Data excerpts -
——
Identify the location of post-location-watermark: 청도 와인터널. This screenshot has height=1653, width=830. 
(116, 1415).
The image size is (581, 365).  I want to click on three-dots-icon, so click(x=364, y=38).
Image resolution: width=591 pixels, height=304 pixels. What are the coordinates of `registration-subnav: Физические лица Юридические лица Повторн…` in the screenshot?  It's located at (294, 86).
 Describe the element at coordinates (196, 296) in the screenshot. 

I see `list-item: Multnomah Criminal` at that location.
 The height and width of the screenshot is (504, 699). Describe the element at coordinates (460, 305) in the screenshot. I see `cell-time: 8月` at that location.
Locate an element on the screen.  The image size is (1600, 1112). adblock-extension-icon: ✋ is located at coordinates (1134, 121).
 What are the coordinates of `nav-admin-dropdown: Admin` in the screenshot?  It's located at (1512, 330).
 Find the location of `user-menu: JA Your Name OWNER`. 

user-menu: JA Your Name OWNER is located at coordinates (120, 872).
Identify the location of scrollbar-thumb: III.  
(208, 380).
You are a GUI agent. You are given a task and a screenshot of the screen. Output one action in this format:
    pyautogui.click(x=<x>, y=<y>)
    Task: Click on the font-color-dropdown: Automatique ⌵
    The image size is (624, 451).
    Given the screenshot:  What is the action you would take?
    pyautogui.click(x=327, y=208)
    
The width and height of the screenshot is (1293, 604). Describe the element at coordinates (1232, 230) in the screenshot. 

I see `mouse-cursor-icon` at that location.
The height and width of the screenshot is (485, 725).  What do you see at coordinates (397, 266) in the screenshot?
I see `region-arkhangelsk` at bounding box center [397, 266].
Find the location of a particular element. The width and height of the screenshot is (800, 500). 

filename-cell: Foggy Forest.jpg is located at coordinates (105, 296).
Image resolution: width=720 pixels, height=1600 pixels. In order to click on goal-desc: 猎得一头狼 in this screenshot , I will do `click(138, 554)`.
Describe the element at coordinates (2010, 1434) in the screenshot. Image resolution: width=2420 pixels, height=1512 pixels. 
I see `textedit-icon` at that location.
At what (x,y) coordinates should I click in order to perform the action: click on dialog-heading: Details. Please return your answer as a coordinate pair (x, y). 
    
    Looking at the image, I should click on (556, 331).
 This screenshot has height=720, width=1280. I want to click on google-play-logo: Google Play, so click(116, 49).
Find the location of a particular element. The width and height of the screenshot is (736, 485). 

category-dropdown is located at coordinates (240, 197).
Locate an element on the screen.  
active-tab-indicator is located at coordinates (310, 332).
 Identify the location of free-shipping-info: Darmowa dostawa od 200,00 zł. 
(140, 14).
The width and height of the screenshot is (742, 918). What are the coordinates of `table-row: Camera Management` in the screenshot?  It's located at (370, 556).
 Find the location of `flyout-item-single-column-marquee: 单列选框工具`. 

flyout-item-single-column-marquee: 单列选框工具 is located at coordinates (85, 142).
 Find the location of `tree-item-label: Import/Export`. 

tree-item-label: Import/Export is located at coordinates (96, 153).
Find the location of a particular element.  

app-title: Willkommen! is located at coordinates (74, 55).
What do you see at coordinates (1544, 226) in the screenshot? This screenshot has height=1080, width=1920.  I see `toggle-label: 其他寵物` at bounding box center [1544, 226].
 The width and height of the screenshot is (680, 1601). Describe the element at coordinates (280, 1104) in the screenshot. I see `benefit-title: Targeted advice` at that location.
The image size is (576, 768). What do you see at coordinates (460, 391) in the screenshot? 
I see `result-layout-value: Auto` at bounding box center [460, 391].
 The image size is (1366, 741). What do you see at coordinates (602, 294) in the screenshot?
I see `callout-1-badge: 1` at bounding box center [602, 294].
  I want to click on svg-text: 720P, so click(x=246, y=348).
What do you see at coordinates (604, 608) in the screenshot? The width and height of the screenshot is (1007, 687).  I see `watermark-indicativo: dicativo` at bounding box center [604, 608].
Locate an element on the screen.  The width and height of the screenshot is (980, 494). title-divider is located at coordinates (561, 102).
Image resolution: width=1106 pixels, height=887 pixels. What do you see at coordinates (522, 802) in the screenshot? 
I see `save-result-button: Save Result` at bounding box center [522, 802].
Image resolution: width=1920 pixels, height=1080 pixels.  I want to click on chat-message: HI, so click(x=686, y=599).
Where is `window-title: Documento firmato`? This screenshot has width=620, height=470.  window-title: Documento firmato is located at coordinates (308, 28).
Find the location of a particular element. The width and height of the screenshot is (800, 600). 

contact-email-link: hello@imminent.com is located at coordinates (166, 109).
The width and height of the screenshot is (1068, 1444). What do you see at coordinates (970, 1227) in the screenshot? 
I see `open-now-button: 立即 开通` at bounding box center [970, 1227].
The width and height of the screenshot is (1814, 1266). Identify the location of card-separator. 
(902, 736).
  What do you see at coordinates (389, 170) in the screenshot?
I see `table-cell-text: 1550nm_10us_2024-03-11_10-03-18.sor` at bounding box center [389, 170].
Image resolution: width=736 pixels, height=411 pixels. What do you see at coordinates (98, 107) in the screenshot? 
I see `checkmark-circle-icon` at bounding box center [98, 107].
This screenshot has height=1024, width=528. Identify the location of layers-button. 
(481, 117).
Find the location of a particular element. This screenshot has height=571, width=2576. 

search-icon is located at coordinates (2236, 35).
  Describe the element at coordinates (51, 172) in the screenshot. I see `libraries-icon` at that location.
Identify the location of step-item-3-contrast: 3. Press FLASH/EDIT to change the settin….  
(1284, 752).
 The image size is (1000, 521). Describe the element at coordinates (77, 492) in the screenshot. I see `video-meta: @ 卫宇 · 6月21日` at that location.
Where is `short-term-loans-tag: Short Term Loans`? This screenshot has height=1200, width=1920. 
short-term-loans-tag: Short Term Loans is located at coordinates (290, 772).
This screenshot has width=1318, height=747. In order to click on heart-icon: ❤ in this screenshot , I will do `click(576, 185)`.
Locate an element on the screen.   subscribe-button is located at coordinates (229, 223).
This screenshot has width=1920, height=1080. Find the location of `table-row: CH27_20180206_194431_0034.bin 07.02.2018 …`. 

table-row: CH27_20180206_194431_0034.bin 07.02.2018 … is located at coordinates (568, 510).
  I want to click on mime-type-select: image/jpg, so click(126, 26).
——
TASK TO CARRY OUT -
Could you update the material above by replacing every "Identify the location of" with "Pinpoint the position of" and leaving everything else unchanged?

ANSWER FOR THIS EXERCISE -
Pinpoint the position of post-location-watermark: 청도 와인터널. This screenshot has height=1653, width=830. 
(116, 1415).
The image size is (581, 365).  I want to click on three-dots-icon, so click(x=364, y=38).
Image resolution: width=591 pixels, height=304 pixels. What are the coordinates of `registration-subnav: Физические лица Юридические лица Повторн…` in the screenshot?  It's located at (294, 86).
 Describe the element at coordinates (196, 296) in the screenshot. 

I see `list-item: Multnomah Criminal` at that location.
 The height and width of the screenshot is (504, 699). Describe the element at coordinates (460, 305) in the screenshot. I see `cell-time: 8月` at that location.
Locate an element on the screen.  The image size is (1600, 1112). adblock-extension-icon: ✋ is located at coordinates (1134, 121).
 What are the coordinates of `nav-admin-dropdown: Admin` in the screenshot?  It's located at (1512, 330).
 Find the location of `user-menu: JA Your Name OWNER`. 

user-menu: JA Your Name OWNER is located at coordinates (120, 872).
Pinpoint the position of scrollbar-thumb: III.  
(208, 380).
You are a GUI agent. You are given a task and a screenshot of the screen. Output one action in this format:
    pyautogui.click(x=<x>, y=<y>)
    Task: Click on the font-color-dropdown: Automatique ⌵
    The image size is (624, 451).
    Given the screenshot:  What is the action you would take?
    pyautogui.click(x=327, y=208)
    
The width and height of the screenshot is (1293, 604). Describe the element at coordinates (1232, 230) in the screenshot. 

I see `mouse-cursor-icon` at that location.
The height and width of the screenshot is (485, 725).  What do you see at coordinates (397, 266) in the screenshot?
I see `region-arkhangelsk` at bounding box center [397, 266].
Find the location of a particular element. The width and height of the screenshot is (800, 500). 

filename-cell: Foggy Forest.jpg is located at coordinates (105, 296).
Image resolution: width=720 pixels, height=1600 pixels. In order to click on goal-desc: 猎得一头狼 in this screenshot , I will do `click(138, 554)`.
Describe the element at coordinates (2010, 1434) in the screenshot. Image resolution: width=2420 pixels, height=1512 pixels. 
I see `textedit-icon` at that location.
At what (x,y) coordinates should I click in order to perform the action: click on dialog-heading: Details. Please return your answer as a coordinate pair (x, y). 
    
    Looking at the image, I should click on (556, 331).
 This screenshot has height=720, width=1280. I want to click on google-play-logo: Google Play, so click(116, 49).
Find the location of a particular element. The width and height of the screenshot is (736, 485). 

category-dropdown is located at coordinates (240, 197).
Locate an element on the screen.  
active-tab-indicator is located at coordinates (310, 332).
 Pinpoint the position of free-shipping-info: Darmowa dostawa od 200,00 zł. 
(140, 14).
The width and height of the screenshot is (742, 918). What are the coordinates of `table-row: Camera Management` in the screenshot?  It's located at (370, 556).
 Find the location of `flyout-item-single-column-marquee: 单列选框工具`. 

flyout-item-single-column-marquee: 单列选框工具 is located at coordinates (85, 142).
 Find the location of `tree-item-label: Import/Export`. 

tree-item-label: Import/Export is located at coordinates (96, 153).
Find the location of a particular element.  

app-title: Willkommen! is located at coordinates (74, 55).
What do you see at coordinates (1544, 226) in the screenshot? This screenshot has height=1080, width=1920.  I see `toggle-label: 其他寵物` at bounding box center [1544, 226].
 The width and height of the screenshot is (680, 1601). Describe the element at coordinates (280, 1104) in the screenshot. I see `benefit-title: Targeted advice` at that location.
The image size is (576, 768). What do you see at coordinates (460, 391) in the screenshot? 
I see `result-layout-value: Auto` at bounding box center [460, 391].
 The image size is (1366, 741). What do you see at coordinates (602, 294) in the screenshot?
I see `callout-1-badge: 1` at bounding box center [602, 294].
  I want to click on svg-text: 720P, so click(x=246, y=348).
What do you see at coordinates (604, 608) in the screenshot? The width and height of the screenshot is (1007, 687).  I see `watermark-indicativo: dicativo` at bounding box center [604, 608].
Locate an element on the screen.  The width and height of the screenshot is (980, 494). title-divider is located at coordinates (561, 102).
Image resolution: width=1106 pixels, height=887 pixels. What do you see at coordinates (522, 802) in the screenshot? 
I see `save-result-button: Save Result` at bounding box center [522, 802].
Image resolution: width=1920 pixels, height=1080 pixels.  I want to click on chat-message: HI, so click(x=686, y=599).
Where is `window-title: Documento firmato`? This screenshot has width=620, height=470.  window-title: Documento firmato is located at coordinates (308, 28).
Find the location of a particular element. The width and height of the screenshot is (800, 600). 

contact-email-link: hello@imminent.com is located at coordinates (166, 109).
The width and height of the screenshot is (1068, 1444). What do you see at coordinates (970, 1227) in the screenshot? 
I see `open-now-button: 立即 开通` at bounding box center [970, 1227].
The width and height of the screenshot is (1814, 1266). Pinpoint the position of card-separator. 
(902, 736).
  What do you see at coordinates (389, 170) in the screenshot?
I see `table-cell-text: 1550nm_10us_2024-03-11_10-03-18.sor` at bounding box center [389, 170].
Image resolution: width=736 pixels, height=411 pixels. What do you see at coordinates (98, 107) in the screenshot? 
I see `checkmark-circle-icon` at bounding box center [98, 107].
This screenshot has height=1024, width=528. Pinpoint the position of layers-button. 
(481, 117).
Find the location of a particular element. This screenshot has height=571, width=2576. 

search-icon is located at coordinates (2236, 35).
  Describe the element at coordinates (51, 172) in the screenshot. I see `libraries-icon` at that location.
Pinpoint the position of step-item-3-contrast: 3. Press FLASH/EDIT to change the settin….  
(1284, 752).
 The image size is (1000, 521). Describe the element at coordinates (77, 492) in the screenshot. I see `video-meta: @ 卫宇 · 6月21日` at that location.
Where is `short-term-loans-tag: Short Term Loans`? This screenshot has height=1200, width=1920. 
short-term-loans-tag: Short Term Loans is located at coordinates (290, 772).
This screenshot has width=1318, height=747. In order to click on heart-icon: ❤ in this screenshot , I will do `click(576, 185)`.
Locate an element on the screen.   subscribe-button is located at coordinates (229, 223).
This screenshot has width=1920, height=1080. Find the location of `table-row: CH27_20180206_194431_0034.bin 07.02.2018 …`. 

table-row: CH27_20180206_194431_0034.bin 07.02.2018 … is located at coordinates (568, 510).
  I want to click on mime-type-select: image/jpg, so click(126, 26).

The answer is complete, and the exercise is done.